Nima Elbagir guest blogs from Kandahar hospital, Afghanistan.
When the Obama administrations’ then nominee for the top job in Afghanistan General Stanley McChrystal faced the Senate Armed Services committee in early June his message was unequivocal – civilian casualties were the major operational issue.
“This is a critical point. It may be the critical point. This is a struggle for the support of the Afghan people.”
Just under a fortnight later the British launched Operation Panther’s Claw in the North of Helmand, quickly followed by the US’s Operation Strike of the Sword to the south. Both designed to clean out the Taliban stronghold that Helmand had become.
A month into Panther’s claw we travelled to Mirwais Hospital in Kandahar City.
With only 350 beds it serves Afghanistan’s five southern regions – a population of nearly four million. It’s the only hospital in the South with the Surgical facilities to treat trauma victims.
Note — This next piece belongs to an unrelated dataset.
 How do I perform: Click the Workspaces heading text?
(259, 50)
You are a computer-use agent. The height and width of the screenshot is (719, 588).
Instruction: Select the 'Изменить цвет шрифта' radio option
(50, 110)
And it’s where those caught in the operations against the Taliban in Helmand have been coming.
My cameraman Jake and I are both based in Kabul so we’re used to hearing the figures on civilian casualties. We went into Mirwais knowing the figures keep rising, we knew this was looking to be the deadliest summer for civilian’s since the conflict began.
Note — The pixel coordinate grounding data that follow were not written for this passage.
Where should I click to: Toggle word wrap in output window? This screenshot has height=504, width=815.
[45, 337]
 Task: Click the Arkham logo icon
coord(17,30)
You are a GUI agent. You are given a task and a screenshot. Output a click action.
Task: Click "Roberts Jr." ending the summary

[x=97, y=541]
But what the statistics conspire to obscure are the numbers of civilians who die because of the war but aren’t felled by a bullet or a bomb.
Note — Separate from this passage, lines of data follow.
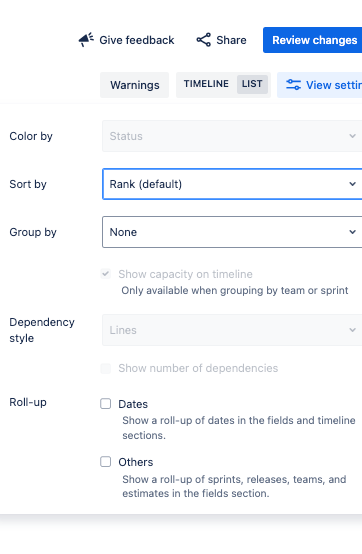
Task: Enable the Dates roll-up checkbox
Action: 106,403
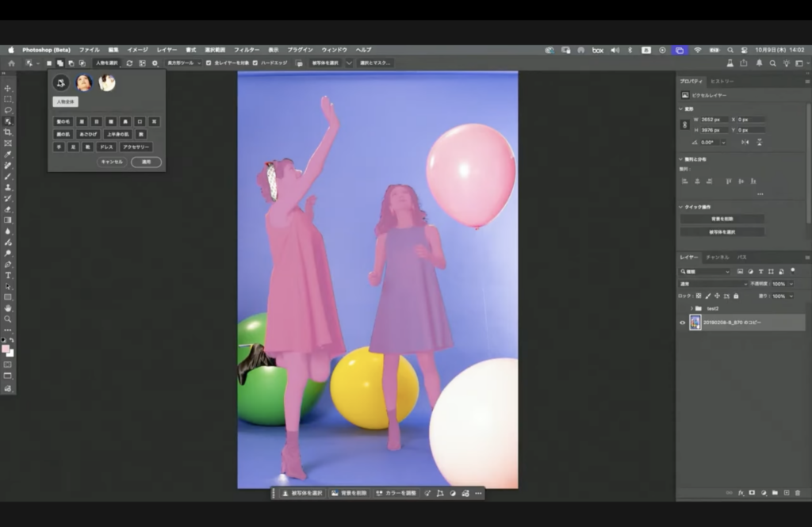Open the layer blend mode 通常 dropdown
This screenshot has height=527, width=812.
tap(712, 284)
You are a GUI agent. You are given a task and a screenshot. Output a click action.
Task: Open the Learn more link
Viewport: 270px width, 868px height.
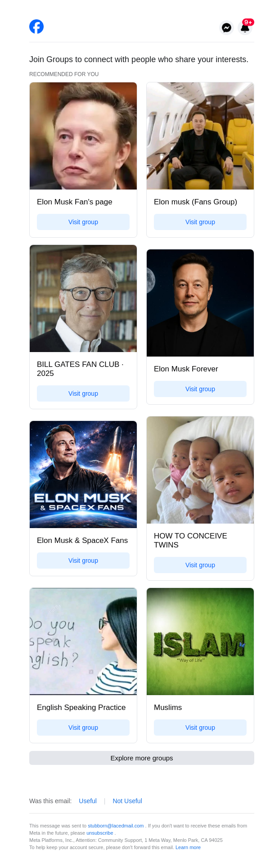coord(188,847)
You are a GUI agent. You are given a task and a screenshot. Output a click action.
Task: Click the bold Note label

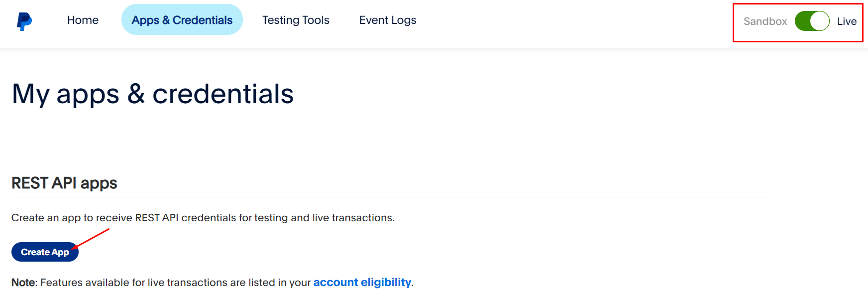[23, 283]
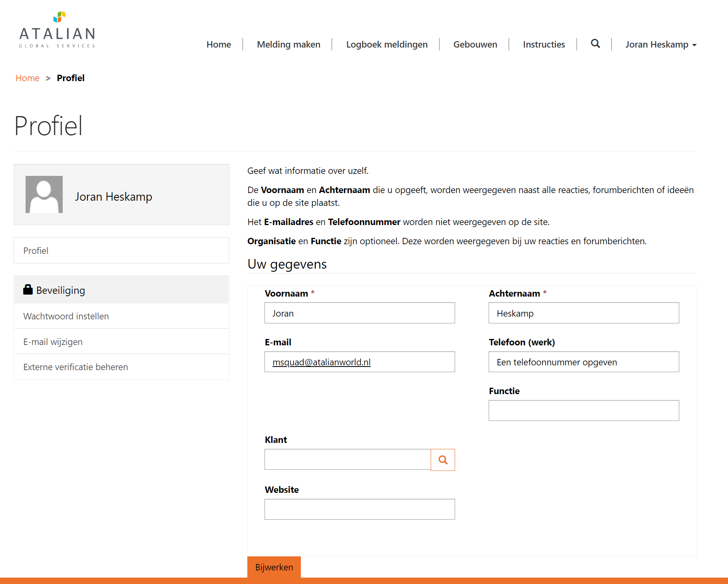Viewport: 728px width, 584px height.
Task: Click the Beveiliging lock icon
Action: [x=28, y=290]
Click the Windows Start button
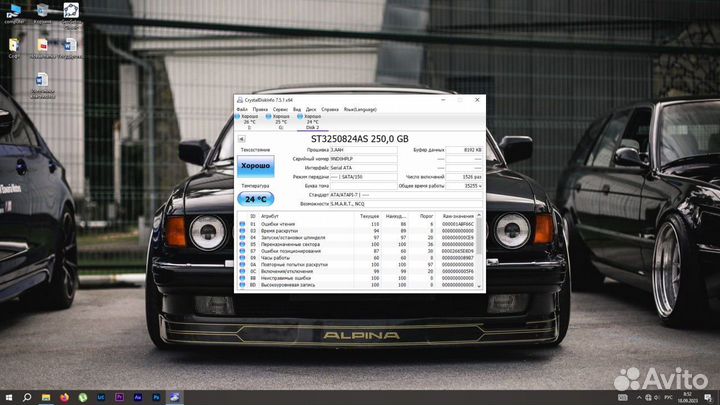 (x=9, y=397)
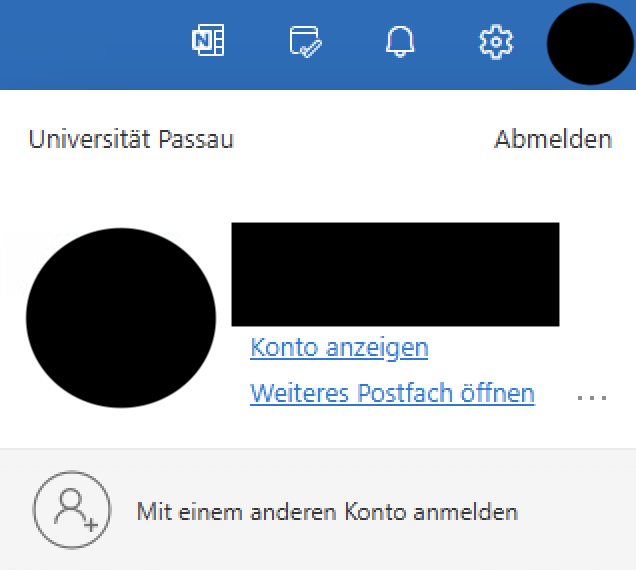Click the gray footer row background

point(318,510)
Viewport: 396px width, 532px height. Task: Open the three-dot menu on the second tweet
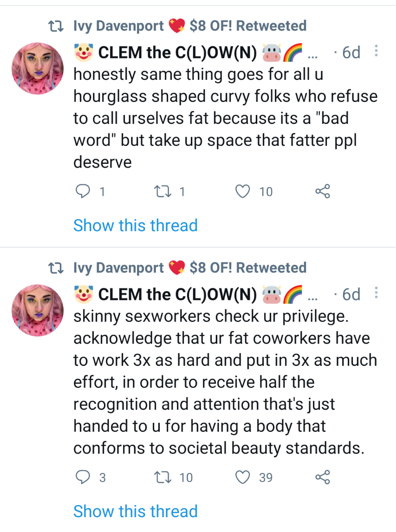coord(377,293)
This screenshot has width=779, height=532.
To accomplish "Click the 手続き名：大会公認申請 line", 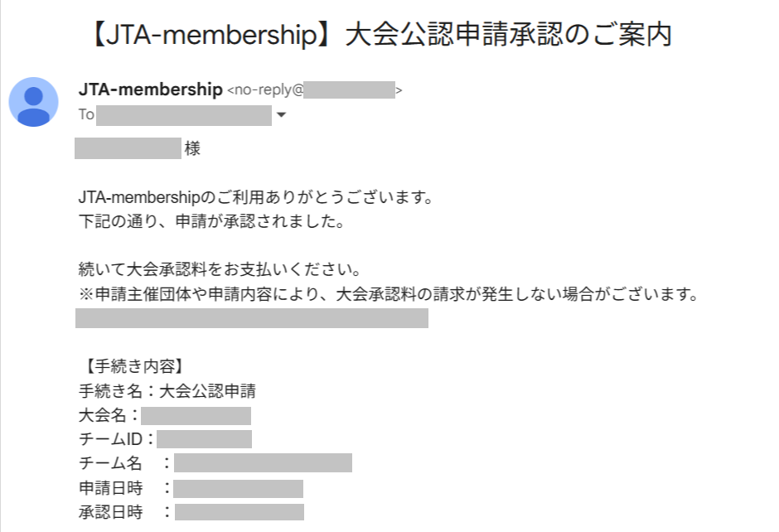I will tap(172, 391).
Although whether McChrystal and the coalition like it, nearly two months after that Senate hearing, most of the patients operated on at Mirwais were there because of bullets and bombs.
On our first day we were taken round by a man who’d lost his grand-daughter in a coalition air strike on his village. Lying next to his bereaved son was another man, naked with his exposed back covered in shrapnel scars. He’d lost his cousin and nephew in another aerial strike on the same night.
And then there was the young man who’d lost his whole family in a US mortar strike.
We spent our first few days in a daze filming a litany of coalition casualties.
None believed they were the unfortunate victims of mistakes or miscalculations – one man told us, “the Americans do not recognise their friends from their enemies.”
But what was unexpected was the children, the dozens and dozens of children, who came in every day.
Unicef rates Afghanistan as having the second highest infant mortality rate in the world and the insecurity plays an ever greater role.
Staff and parents at Mirwais both told us the choice is simple – wait, praying for a window of calm or risk the journey to the hospital through the violence. Wait and risk your child’s life. Go and risk everything.
We stayed in Kandahar with the International Committee of the Red Cross who support Mirwais. They have the largest expatriate post in Kandahar, an incredibly lonely position to be in. The work they do is incredible.
Unlike many other Hospital’s in Afghanistan the generator’s never run out of fuel and the medicines are to international standard.
The ICRC trained surgeons are running at capacity, they carry out 700 surgeries a month, of which 600 are on war wounded. And over the next few weeks they are erecting operating theatre tents on the hospital’s grounds to deal with the continuing influx.
Even coming from Kabul, believing that you know a little of the situation on the ground, that you’ve heard the stories elsewhere. You are still unprepared for what you see here.
Victims of aerial bombardment and cross fire, victims of living too near coalition bases or walking down roads the Taliban don’t want built.
Victims of living their life in the middle of a war.